**Material shown**:

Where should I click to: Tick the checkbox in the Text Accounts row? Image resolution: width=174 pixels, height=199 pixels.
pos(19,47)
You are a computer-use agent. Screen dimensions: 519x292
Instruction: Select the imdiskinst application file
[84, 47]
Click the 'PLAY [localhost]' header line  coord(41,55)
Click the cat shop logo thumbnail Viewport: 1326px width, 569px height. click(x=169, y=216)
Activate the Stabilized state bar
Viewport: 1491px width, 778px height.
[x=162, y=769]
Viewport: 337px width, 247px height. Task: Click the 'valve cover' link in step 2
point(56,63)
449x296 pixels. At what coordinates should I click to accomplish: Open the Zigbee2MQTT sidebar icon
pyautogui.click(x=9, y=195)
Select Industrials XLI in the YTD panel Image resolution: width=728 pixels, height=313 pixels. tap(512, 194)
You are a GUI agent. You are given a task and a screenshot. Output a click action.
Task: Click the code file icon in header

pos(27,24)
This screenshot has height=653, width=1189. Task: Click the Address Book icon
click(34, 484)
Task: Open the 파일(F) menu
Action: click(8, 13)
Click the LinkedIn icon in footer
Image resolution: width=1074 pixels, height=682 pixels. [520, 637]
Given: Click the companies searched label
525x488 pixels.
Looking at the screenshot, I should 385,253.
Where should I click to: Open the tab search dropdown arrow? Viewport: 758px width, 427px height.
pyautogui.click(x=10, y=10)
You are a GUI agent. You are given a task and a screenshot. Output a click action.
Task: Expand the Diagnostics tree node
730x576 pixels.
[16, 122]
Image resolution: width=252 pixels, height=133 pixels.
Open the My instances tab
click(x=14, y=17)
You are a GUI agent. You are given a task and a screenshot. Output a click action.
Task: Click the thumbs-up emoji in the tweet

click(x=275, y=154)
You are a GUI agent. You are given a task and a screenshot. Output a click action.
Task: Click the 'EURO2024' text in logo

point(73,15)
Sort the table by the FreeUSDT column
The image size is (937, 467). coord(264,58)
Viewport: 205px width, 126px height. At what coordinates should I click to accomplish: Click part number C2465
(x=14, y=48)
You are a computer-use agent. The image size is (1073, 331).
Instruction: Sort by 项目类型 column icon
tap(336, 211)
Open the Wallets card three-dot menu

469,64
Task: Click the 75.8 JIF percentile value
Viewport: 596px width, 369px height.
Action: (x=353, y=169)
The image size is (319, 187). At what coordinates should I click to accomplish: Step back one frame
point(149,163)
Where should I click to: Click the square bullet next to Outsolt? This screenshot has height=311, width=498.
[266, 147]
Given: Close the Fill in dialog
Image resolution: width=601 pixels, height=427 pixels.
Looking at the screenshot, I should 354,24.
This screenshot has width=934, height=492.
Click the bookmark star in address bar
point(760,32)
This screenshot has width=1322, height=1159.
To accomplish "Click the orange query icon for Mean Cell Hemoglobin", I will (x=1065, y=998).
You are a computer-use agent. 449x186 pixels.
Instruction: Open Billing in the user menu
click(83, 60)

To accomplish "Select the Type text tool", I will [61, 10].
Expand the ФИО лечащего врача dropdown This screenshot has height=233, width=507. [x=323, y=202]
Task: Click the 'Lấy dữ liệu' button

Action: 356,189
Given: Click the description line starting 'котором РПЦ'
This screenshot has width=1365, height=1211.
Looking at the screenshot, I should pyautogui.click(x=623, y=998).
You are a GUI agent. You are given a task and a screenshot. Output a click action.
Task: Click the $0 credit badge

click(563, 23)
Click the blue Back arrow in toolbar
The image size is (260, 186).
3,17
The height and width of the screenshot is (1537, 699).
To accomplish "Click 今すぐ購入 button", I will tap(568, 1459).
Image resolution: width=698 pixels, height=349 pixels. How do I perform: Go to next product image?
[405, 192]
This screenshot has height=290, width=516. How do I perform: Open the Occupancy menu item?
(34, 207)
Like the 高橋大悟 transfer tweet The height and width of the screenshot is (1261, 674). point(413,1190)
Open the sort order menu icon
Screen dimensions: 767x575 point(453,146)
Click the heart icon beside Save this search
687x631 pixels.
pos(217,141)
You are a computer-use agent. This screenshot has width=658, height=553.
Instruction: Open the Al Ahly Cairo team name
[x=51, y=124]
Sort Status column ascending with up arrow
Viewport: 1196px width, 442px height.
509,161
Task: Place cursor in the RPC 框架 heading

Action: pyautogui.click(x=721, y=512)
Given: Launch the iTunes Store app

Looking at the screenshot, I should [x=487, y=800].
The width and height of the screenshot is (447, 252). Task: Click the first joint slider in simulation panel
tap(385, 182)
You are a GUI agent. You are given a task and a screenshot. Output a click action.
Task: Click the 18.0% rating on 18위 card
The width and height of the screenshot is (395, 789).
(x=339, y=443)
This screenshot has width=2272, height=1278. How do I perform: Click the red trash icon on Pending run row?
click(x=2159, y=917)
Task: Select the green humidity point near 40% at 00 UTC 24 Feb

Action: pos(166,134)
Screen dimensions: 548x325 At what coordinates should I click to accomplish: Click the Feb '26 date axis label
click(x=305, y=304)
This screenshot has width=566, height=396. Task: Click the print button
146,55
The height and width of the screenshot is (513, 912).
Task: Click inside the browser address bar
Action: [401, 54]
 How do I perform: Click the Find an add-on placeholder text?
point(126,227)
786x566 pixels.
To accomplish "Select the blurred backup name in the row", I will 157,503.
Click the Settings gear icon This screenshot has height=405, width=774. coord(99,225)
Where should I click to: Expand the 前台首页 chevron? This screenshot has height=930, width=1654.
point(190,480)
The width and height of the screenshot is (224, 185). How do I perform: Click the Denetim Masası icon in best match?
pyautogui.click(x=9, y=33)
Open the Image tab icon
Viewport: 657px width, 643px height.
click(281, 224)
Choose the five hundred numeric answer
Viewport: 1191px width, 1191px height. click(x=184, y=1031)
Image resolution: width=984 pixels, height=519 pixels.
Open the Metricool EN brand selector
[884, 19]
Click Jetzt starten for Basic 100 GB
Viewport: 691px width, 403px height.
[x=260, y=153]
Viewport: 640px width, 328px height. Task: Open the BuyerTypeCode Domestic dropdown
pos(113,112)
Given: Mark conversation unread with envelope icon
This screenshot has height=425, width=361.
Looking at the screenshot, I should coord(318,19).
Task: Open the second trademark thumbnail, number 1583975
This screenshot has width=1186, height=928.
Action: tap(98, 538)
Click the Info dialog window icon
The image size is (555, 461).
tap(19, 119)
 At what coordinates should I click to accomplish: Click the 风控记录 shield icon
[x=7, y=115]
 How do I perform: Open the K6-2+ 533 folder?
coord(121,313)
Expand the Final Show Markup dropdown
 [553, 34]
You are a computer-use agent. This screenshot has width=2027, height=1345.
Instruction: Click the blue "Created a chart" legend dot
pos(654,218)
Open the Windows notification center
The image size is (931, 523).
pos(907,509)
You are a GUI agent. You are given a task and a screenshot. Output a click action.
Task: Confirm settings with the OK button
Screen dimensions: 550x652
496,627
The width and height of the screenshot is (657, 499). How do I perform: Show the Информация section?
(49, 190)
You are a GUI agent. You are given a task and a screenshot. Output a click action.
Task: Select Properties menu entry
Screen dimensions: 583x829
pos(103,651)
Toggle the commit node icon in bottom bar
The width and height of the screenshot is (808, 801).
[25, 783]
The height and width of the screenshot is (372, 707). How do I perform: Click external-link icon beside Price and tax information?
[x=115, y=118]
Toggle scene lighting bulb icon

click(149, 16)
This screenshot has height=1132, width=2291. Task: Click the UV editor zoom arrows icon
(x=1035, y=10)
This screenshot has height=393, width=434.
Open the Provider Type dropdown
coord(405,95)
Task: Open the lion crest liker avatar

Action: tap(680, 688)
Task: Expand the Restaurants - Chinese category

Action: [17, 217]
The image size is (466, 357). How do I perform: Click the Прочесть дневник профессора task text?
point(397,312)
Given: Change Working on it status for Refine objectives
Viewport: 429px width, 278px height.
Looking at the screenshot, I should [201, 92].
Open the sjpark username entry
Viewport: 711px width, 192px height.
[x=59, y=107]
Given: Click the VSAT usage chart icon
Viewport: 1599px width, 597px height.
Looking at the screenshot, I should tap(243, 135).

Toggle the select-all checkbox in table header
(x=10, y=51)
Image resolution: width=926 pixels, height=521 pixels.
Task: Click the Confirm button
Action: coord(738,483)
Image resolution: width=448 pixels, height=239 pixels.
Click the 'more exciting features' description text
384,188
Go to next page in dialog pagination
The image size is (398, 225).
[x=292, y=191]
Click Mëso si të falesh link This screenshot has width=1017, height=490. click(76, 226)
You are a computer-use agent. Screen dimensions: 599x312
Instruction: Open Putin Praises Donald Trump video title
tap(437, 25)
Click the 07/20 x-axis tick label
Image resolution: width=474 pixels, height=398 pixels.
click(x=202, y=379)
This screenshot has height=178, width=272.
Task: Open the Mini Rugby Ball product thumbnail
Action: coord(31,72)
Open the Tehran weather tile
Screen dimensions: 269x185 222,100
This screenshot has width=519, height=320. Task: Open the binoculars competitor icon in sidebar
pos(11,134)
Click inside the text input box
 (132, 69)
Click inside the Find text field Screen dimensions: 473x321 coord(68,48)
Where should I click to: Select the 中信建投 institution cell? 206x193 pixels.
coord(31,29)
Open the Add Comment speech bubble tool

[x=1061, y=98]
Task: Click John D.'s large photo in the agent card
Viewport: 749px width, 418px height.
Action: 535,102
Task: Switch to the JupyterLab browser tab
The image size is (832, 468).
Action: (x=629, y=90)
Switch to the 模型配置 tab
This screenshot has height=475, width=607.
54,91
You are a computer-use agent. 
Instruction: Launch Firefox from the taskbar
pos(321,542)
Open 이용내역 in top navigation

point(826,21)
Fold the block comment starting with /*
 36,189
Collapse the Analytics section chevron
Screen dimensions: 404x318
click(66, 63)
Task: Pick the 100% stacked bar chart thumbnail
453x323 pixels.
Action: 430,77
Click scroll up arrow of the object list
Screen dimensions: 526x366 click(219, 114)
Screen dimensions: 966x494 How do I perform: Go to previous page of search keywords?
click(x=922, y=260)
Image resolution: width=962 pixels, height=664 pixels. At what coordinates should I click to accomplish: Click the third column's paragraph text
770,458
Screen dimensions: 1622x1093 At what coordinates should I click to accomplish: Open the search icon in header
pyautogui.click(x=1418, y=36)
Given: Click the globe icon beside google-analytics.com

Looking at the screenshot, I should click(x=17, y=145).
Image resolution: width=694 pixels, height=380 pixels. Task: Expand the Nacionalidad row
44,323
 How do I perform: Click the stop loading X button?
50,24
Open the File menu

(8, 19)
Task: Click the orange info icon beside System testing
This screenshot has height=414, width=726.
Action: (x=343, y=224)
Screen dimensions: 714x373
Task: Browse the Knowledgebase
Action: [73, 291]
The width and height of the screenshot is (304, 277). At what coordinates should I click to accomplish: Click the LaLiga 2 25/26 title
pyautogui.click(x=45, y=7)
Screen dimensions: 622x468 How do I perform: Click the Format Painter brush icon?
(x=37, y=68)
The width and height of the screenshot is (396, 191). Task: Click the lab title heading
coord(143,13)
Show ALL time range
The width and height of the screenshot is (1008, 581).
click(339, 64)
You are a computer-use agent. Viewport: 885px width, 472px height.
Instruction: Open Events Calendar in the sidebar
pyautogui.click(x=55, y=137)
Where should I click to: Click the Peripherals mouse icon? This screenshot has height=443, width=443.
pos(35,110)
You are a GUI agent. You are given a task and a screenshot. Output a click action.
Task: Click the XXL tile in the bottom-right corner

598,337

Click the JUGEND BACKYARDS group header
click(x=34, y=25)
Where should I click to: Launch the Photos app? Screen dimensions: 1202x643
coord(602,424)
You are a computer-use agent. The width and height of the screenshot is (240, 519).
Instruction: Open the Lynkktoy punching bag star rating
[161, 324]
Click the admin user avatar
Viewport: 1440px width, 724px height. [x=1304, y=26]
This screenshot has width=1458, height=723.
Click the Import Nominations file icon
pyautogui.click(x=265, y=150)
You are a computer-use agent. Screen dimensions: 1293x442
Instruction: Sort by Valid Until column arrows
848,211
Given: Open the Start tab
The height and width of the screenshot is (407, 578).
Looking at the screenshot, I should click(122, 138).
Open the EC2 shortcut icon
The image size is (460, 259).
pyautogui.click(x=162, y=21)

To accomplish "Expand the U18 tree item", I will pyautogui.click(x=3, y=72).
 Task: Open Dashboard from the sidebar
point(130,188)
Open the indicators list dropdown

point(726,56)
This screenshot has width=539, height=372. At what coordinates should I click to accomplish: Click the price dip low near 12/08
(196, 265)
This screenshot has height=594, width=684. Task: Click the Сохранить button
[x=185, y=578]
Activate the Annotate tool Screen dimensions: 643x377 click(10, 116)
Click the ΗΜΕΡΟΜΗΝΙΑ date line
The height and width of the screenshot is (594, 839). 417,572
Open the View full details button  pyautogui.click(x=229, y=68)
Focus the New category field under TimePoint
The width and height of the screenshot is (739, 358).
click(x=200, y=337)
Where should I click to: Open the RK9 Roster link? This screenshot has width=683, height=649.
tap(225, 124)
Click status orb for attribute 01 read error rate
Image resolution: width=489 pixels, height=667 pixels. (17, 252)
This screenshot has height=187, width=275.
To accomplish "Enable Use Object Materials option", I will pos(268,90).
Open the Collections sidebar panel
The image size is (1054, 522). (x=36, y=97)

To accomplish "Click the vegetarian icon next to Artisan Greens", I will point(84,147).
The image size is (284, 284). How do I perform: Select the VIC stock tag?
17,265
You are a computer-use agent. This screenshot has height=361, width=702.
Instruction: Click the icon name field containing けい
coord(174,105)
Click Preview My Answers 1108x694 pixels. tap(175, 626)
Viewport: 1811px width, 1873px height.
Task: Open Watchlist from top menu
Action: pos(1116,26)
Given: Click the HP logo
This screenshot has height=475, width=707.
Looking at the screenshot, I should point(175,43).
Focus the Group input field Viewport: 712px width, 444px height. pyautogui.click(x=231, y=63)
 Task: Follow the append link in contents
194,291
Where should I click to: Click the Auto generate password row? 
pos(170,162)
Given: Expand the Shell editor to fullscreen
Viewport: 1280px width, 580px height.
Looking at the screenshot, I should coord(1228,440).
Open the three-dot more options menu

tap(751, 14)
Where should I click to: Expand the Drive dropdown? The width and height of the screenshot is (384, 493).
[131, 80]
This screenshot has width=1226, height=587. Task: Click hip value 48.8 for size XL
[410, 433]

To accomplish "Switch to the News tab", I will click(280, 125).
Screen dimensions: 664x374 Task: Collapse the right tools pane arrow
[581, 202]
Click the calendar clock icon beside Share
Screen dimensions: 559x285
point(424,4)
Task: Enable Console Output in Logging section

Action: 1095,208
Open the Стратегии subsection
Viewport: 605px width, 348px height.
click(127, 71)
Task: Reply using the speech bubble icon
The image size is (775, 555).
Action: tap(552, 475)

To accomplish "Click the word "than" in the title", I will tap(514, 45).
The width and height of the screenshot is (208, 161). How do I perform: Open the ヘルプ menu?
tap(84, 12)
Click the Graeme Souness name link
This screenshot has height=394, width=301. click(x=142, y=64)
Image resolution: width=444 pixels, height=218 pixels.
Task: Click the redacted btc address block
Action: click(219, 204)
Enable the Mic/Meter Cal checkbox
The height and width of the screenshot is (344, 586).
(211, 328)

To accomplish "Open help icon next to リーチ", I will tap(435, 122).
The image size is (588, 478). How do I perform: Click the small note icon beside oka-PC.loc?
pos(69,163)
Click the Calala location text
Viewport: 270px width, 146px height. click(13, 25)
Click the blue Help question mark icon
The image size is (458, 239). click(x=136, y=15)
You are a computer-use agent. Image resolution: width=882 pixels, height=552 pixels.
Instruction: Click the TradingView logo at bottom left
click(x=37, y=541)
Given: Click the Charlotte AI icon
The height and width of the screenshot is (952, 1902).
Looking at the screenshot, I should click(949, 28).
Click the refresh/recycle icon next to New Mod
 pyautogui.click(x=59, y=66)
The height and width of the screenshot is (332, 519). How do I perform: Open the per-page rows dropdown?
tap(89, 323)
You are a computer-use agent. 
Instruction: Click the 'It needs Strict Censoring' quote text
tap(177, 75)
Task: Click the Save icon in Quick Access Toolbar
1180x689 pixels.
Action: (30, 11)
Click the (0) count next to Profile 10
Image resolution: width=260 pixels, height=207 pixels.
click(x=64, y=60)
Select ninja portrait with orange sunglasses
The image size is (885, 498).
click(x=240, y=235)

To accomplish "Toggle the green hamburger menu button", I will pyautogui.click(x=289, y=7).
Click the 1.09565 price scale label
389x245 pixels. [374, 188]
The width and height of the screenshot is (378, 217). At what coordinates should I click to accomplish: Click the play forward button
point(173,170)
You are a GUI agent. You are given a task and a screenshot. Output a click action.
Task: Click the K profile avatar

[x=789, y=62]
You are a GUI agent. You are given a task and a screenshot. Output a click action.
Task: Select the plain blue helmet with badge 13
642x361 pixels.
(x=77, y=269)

**Task to complete**: Locate every line in the rows above that contains the word "near", and copy each of those lines out in full.

**Solution to this exercise**:
Task: Select the green humidity point near 40% at 00 UTC 24 Feb
This screenshot has width=539, height=372. At what coordinates should I click to accomplish: Click the price dip low near 12/08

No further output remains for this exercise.